Supplied material
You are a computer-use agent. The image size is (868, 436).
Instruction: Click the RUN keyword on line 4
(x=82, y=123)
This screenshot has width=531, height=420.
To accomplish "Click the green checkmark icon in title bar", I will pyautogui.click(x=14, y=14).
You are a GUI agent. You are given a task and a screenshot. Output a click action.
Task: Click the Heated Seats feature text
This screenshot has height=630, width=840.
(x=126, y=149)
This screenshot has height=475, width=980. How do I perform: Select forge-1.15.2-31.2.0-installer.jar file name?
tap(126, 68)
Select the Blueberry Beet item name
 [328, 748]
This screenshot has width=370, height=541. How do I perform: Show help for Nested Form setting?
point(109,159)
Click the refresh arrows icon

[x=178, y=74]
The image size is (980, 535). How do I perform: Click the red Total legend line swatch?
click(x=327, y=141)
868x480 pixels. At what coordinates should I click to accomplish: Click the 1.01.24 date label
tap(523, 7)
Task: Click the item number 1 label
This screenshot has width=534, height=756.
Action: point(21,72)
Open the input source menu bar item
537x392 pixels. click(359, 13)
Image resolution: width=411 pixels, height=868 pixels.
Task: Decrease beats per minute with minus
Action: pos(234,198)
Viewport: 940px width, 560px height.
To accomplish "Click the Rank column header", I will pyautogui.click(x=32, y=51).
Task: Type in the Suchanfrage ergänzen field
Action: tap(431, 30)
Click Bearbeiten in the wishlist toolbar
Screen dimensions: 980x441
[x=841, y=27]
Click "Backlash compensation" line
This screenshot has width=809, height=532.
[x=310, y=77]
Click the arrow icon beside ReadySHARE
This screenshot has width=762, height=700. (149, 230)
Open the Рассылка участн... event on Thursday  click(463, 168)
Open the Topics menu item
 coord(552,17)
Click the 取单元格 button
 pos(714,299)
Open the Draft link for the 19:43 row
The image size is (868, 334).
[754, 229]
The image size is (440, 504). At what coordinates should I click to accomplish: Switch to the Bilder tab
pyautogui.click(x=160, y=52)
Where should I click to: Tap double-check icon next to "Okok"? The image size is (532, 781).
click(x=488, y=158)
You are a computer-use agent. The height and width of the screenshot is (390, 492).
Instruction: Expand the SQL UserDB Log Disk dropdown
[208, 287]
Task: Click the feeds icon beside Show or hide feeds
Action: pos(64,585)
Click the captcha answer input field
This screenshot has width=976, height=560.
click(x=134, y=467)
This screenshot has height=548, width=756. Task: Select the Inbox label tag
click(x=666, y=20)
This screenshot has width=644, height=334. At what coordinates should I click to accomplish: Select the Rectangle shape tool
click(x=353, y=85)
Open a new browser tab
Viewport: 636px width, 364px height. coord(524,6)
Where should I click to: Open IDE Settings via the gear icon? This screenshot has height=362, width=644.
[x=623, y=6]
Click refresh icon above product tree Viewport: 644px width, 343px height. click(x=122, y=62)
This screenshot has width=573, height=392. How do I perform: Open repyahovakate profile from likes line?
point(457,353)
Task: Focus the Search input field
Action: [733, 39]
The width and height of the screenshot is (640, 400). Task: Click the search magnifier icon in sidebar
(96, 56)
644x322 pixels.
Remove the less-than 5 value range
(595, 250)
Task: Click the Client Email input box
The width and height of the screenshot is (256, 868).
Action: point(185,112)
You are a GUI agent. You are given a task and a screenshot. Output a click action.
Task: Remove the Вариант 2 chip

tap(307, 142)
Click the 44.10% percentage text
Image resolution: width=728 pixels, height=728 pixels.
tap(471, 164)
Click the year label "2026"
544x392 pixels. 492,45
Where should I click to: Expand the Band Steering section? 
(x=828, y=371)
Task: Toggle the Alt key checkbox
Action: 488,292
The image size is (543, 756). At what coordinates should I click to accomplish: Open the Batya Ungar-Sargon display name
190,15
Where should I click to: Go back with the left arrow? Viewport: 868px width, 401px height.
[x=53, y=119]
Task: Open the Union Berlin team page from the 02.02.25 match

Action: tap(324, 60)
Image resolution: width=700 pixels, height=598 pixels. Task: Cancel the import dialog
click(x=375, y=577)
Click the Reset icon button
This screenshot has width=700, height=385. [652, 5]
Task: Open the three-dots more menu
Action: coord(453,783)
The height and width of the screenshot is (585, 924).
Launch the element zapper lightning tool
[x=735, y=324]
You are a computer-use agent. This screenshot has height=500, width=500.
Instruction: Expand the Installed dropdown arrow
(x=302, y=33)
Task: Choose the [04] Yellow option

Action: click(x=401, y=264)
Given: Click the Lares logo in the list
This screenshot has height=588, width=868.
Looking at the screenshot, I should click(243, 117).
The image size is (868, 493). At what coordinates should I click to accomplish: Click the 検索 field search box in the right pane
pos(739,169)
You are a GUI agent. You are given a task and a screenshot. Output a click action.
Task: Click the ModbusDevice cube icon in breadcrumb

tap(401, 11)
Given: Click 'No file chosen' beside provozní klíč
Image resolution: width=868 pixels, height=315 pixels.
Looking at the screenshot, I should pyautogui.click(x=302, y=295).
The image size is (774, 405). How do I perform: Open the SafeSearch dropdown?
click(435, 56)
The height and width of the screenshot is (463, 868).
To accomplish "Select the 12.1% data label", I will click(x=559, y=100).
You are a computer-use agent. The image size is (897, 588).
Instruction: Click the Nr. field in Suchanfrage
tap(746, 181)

Requirement
The answer should contain every line of the data, unchanged.

Reply to the exercise
You are a computer-use agent. The image size is (868, 436).
Instruction: Click the RUN keyword on line 4
(x=82, y=123)
This screenshot has width=531, height=420.
To accomplish "Click the green checkmark icon in title bar", I will pyautogui.click(x=14, y=14).
You are a GUI agent. You are given a task and a screenshot. Output a click action.
Task: Click the Heated Seats feature text
This screenshot has height=630, width=840.
(x=126, y=149)
This screenshot has height=475, width=980. How do I perform: Select forge-1.15.2-31.2.0-installer.jar file name?
tap(126, 68)
Select the Blueberry Beet item name
 [328, 748]
This screenshot has width=370, height=541. How do I perform: Show help for Nested Form setting?
point(109,159)
Click the refresh arrows icon

[x=178, y=74]
The image size is (980, 535). How do I perform: Click the red Total legend line swatch?
click(x=327, y=141)
868x480 pixels. At what coordinates should I click to accomplish: Click the 1.01.24 date label
tap(523, 7)
Task: Click the item number 1 label
This screenshot has width=534, height=756.
Action: point(21,72)
Open the input source menu bar item
537x392 pixels. click(359, 13)
Image resolution: width=411 pixels, height=868 pixels.
Task: Decrease beats per minute with minus
Action: pos(234,198)
Viewport: 940px width, 560px height.
To accomplish "Click the Rank column header", I will pyautogui.click(x=32, y=51).
Task: Type in the Suchanfrage ergänzen field
Action: tap(431, 30)
Click Bearbeiten in the wishlist toolbar
Screen dimensions: 980x441
[x=841, y=27]
Click "Backlash compensation" line
This screenshot has width=809, height=532.
[x=310, y=77]
Click the arrow icon beside ReadySHARE
This screenshot has width=762, height=700. (149, 230)
Open the Рассылка участн... event on Thursday  click(463, 168)
Open the Topics menu item
 coord(552,17)
Click the 取单元格 button
 pos(714,299)
Open the Draft link for the 19:43 row
The image size is (868, 334).
[754, 229]
The image size is (440, 504). At what coordinates should I click to accomplish: Switch to the Bilder tab
pyautogui.click(x=160, y=52)
Where should I click to: Tap double-check icon next to "Okok"? The image size is (532, 781).
click(x=488, y=158)
You are a computer-use agent. The height and width of the screenshot is (390, 492).
Instruction: Expand the SQL UserDB Log Disk dropdown
[208, 287]
Task: Click the feeds icon beside Show or hide feeds
Action: pos(64,585)
Click the captcha answer input field
This screenshot has width=976, height=560.
click(x=134, y=467)
This screenshot has height=548, width=756. Task: Select the Inbox label tag
click(x=666, y=20)
This screenshot has width=644, height=334. At what coordinates should I click to accomplish: Select the Rectangle shape tool
click(x=353, y=85)
Open a new browser tab
Viewport: 636px width, 364px height. coord(524,6)
Where should I click to: Open IDE Settings via the gear icon? This screenshot has height=362, width=644.
[x=623, y=6]
Click refresh icon above product tree Viewport: 644px width, 343px height. click(x=122, y=62)
This screenshot has width=573, height=392. How do I perform: Open repyahovakate profile from likes line?
point(457,353)
Task: Focus the Search input field
Action: [733, 39]
The width and height of the screenshot is (640, 400). Task: Click the search magnifier icon in sidebar
(96, 56)
644x322 pixels.
Remove the less-than 5 value range
(595, 250)
Task: Click the Client Email input box
The width and height of the screenshot is (256, 868).
Action: point(185,112)
You are a GUI agent. You are given a task and a screenshot. Output a click action.
Task: Remove the Вариант 2 chip

tap(307, 142)
Click the 44.10% percentage text
Image resolution: width=728 pixels, height=728 pixels.
tap(471, 164)
Click the year label "2026"
544x392 pixels. 492,45
Where should I click to: Expand the Band Steering section? 
(x=828, y=371)
Task: Toggle the Alt key checkbox
Action: 488,292
The image size is (543, 756). At what coordinates should I click to accomplish: Open the Batya Ungar-Sargon display name
190,15
Where should I click to: Go back with the left arrow? Viewport: 868px width, 401px height.
[x=53, y=119]
Task: Open the Union Berlin team page from the 02.02.25 match

Action: tap(324, 60)
Image resolution: width=700 pixels, height=598 pixels. Task: Cancel the import dialog
click(x=375, y=577)
Click the Reset icon button
This screenshot has width=700, height=385. [652, 5]
Task: Open the three-dots more menu
Action: coord(453,783)
The height and width of the screenshot is (585, 924).
Launch the element zapper lightning tool
[x=735, y=324]
You are a computer-use agent. This screenshot has height=500, width=500.
Instruction: Expand the Installed dropdown arrow
(x=302, y=33)
Task: Choose the [04] Yellow option

Action: click(x=401, y=264)
Given: Click the Lares logo in the list
This screenshot has height=588, width=868.
Looking at the screenshot, I should click(243, 117).
The image size is (868, 493). At what coordinates should I click to accomplish: Click the 検索 field search box in the right pane
pos(739,169)
You are a GUI agent. You are given a task and a screenshot. Output a click action.
Task: Click the ModbusDevice cube icon in breadcrumb

tap(401, 11)
Given: Click 'No file chosen' beside provozní klíč
Image resolution: width=868 pixels, height=315 pixels.
Looking at the screenshot, I should pyautogui.click(x=302, y=295).
The image size is (774, 405). How do I perform: Open the SafeSearch dropdown?
click(435, 56)
The height and width of the screenshot is (463, 868).
To accomplish "Select the 12.1% data label", I will click(x=559, y=100).
You are a computer-use agent. The image size is (897, 588).
Instruction: Click the Nr. field in Suchanfrage
tap(746, 181)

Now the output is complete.